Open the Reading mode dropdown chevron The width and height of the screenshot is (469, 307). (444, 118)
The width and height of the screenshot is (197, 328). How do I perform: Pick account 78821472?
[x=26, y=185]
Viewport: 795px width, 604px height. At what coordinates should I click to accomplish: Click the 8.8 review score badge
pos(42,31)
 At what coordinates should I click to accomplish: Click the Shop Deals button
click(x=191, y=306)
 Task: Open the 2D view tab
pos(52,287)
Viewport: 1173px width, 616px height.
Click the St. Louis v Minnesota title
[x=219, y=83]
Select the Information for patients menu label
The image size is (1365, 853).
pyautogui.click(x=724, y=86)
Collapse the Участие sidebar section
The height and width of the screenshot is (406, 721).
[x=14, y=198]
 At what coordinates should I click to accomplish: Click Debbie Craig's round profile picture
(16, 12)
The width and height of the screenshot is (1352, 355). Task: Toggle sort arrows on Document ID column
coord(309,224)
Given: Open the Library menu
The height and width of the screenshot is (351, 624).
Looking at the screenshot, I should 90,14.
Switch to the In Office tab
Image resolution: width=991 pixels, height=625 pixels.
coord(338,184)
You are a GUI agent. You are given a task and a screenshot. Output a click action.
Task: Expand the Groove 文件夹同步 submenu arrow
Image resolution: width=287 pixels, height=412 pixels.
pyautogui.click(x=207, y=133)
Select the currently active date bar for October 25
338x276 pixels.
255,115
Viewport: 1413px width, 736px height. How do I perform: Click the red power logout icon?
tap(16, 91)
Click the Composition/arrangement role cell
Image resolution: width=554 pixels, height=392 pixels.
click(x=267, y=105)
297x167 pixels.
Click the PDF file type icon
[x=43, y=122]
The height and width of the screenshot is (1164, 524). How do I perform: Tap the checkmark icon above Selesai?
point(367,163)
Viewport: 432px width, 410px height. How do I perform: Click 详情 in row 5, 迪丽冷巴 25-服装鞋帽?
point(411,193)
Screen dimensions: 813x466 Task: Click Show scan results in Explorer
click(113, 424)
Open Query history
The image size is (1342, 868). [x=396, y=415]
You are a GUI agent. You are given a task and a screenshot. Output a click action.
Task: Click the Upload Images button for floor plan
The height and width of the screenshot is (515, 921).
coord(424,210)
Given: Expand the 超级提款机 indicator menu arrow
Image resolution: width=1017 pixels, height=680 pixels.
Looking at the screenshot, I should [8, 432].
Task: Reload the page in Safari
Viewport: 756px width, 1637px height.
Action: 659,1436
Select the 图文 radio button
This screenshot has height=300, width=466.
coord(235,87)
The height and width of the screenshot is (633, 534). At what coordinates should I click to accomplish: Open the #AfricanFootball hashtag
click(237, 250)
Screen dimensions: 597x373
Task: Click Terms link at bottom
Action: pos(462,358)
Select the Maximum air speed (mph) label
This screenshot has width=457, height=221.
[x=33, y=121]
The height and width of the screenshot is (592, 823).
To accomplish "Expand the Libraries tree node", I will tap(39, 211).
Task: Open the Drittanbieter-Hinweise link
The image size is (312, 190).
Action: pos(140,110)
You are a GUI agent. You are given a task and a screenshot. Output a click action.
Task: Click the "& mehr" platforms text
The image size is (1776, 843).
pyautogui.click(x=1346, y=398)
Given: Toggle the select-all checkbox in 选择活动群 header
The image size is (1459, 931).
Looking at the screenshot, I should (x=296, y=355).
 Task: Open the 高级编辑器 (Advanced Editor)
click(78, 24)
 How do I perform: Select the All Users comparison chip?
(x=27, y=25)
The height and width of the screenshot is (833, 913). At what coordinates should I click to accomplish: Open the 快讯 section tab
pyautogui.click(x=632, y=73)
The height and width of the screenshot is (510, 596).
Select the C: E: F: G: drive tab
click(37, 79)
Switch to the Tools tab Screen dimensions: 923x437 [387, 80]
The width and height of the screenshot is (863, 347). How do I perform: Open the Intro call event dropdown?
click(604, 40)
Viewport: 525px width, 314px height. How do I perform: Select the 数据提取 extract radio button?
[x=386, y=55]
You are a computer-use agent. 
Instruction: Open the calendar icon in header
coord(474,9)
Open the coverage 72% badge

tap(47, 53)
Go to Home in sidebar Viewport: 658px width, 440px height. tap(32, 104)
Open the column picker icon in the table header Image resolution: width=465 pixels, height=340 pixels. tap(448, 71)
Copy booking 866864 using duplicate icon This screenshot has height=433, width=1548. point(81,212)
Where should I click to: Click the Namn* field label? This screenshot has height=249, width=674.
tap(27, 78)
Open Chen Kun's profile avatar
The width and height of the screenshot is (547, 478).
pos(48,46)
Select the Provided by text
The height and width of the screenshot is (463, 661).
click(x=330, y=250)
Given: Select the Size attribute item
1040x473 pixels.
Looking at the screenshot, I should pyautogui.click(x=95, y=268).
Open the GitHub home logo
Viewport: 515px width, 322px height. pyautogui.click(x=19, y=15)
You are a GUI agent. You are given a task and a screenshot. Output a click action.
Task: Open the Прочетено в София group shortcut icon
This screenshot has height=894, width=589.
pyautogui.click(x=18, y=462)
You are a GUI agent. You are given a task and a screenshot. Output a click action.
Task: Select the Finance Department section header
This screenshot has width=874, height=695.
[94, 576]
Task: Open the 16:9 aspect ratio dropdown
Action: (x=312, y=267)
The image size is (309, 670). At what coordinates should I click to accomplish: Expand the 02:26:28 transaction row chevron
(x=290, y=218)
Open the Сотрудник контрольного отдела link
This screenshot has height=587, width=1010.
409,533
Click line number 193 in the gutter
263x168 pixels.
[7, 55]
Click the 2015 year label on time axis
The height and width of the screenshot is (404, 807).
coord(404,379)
================
#### TASK DETAILS
All records above must be returned exactly as they appear.

#### REPLY
Open the Reading mode dropdown chevron The width and height of the screenshot is (469, 307). (444, 118)
The width and height of the screenshot is (197, 328). How do I perform: Pick account 78821472?
[x=26, y=185]
Viewport: 795px width, 604px height. At what coordinates should I click to accomplish: Click the 8.8 review score badge
pos(42,31)
 At what coordinates should I click to accomplish: Click the Shop Deals button
click(x=191, y=306)
 Task: Open the 2D view tab
pos(52,287)
Viewport: 1173px width, 616px height.
Click the St. Louis v Minnesota title
[x=219, y=83]
Select the Information for patients menu label
The image size is (1365, 853).
pyautogui.click(x=724, y=86)
Collapse the Участие sidebar section
The height and width of the screenshot is (406, 721).
[x=14, y=198]
 At what coordinates should I click to accomplish: Click Debbie Craig's round profile picture
(16, 12)
The width and height of the screenshot is (1352, 355). Task: Toggle sort arrows on Document ID column
coord(309,224)
Given: Open the Library menu
The height and width of the screenshot is (351, 624).
Looking at the screenshot, I should 90,14.
Switch to the In Office tab
Image resolution: width=991 pixels, height=625 pixels.
coord(338,184)
You are a GUI agent. You are given a task and a screenshot. Output a click action.
Task: Expand the Groove 文件夹同步 submenu arrow
Image resolution: width=287 pixels, height=412 pixels.
pyautogui.click(x=207, y=133)
Select the currently active date bar for October 25
338x276 pixels.
255,115
Viewport: 1413px width, 736px height. How do I perform: Click the red power logout icon?
tap(16, 91)
Click the Composition/arrangement role cell
Image resolution: width=554 pixels, height=392 pixels.
click(x=267, y=105)
297x167 pixels.
Click the PDF file type icon
[x=43, y=122]
The height and width of the screenshot is (1164, 524). How do I perform: Tap the checkmark icon above Selesai?
point(367,163)
Viewport: 432px width, 410px height. How do I perform: Click 详情 in row 5, 迪丽冷巴 25-服装鞋帽?
point(411,193)
Screen dimensions: 813x466 Task: Click Show scan results in Explorer
click(113, 424)
Open Query history
The image size is (1342, 868). [x=396, y=415]
You are a GUI agent. You are given a task and a screenshot. Output a click action.
Task: Click the Upload Images button for floor plan
The height and width of the screenshot is (515, 921).
coord(424,210)
Given: Expand the 超级提款机 indicator menu arrow
Image resolution: width=1017 pixels, height=680 pixels.
Looking at the screenshot, I should [8, 432].
Task: Reload the page in Safari
Viewport: 756px width, 1637px height.
Action: 659,1436
Select the 图文 radio button
This screenshot has height=300, width=466.
coord(235,87)
The height and width of the screenshot is (633, 534). At what coordinates should I click to accomplish: Open the #AfricanFootball hashtag
click(237, 250)
Screen dimensions: 597x373
Task: Click Terms link at bottom
Action: pos(462,358)
Select the Maximum air speed (mph) label
This screenshot has width=457, height=221.
[x=33, y=121]
The height and width of the screenshot is (592, 823).
To accomplish "Expand the Libraries tree node", I will tap(39, 211).
Task: Open the Drittanbieter-Hinweise link
The image size is (312, 190).
Action: pos(140,110)
You are a GUI agent. You are given a task and a screenshot. Output a click action.
Task: Click the "& mehr" platforms text
The image size is (1776, 843).
pyautogui.click(x=1346, y=398)
Given: Toggle the select-all checkbox in 选择活动群 header
The image size is (1459, 931).
Looking at the screenshot, I should (x=296, y=355).
 Task: Open the 高级编辑器 (Advanced Editor)
click(78, 24)
 How do I perform: Select the All Users comparison chip?
(x=27, y=25)
The height and width of the screenshot is (833, 913). At what coordinates should I click to accomplish: Open the 快讯 section tab
pyautogui.click(x=632, y=73)
The height and width of the screenshot is (510, 596).
Select the C: E: F: G: drive tab
click(37, 79)
Switch to the Tools tab Screen dimensions: 923x437 [387, 80]
The width and height of the screenshot is (863, 347). How do I perform: Open the Intro call event dropdown?
click(604, 40)
Viewport: 525px width, 314px height. How do I perform: Select the 数据提取 extract radio button?
[x=386, y=55]
You are a computer-use agent. 
Instruction: Open the calendar icon in header
coord(474,9)
Open the coverage 72% badge

tap(47, 53)
Go to Home in sidebar Viewport: 658px width, 440px height. tap(32, 104)
Open the column picker icon in the table header Image resolution: width=465 pixels, height=340 pixels. tap(448, 71)
Copy booking 866864 using duplicate icon This screenshot has height=433, width=1548. point(81,212)
Where should I click to: Click the Namn* field label? This screenshot has height=249, width=674.
tap(27, 78)
Open Chen Kun's profile avatar
The width and height of the screenshot is (547, 478).
pos(48,46)
Select the Provided by text
The height and width of the screenshot is (463, 661).
click(x=330, y=250)
Given: Select the Size attribute item
1040x473 pixels.
Looking at the screenshot, I should pyautogui.click(x=95, y=268).
Open the GitHub home logo
Viewport: 515px width, 322px height. pyautogui.click(x=19, y=15)
You are a GUI agent. You are given a task and a screenshot. Output a click action.
Task: Open the Прочетено в София group shortcut icon
This screenshot has height=894, width=589.
pyautogui.click(x=18, y=462)
You are a GUI agent. You are given a task and a screenshot. Output a click action.
Task: Select the Finance Department section header
This screenshot has width=874, height=695.
[94, 576]
Task: Open the 16:9 aspect ratio dropdown
Action: (x=312, y=267)
The image size is (309, 670). At what coordinates should I click to accomplish: Expand the 02:26:28 transaction row chevron
(x=290, y=218)
Open the Сотрудник контрольного отдела link
This screenshot has height=587, width=1010.
409,533
Click line number 193 in the gutter
263x168 pixels.
[7, 55]
Click the 2015 year label on time axis
The height and width of the screenshot is (404, 807).
coord(404,379)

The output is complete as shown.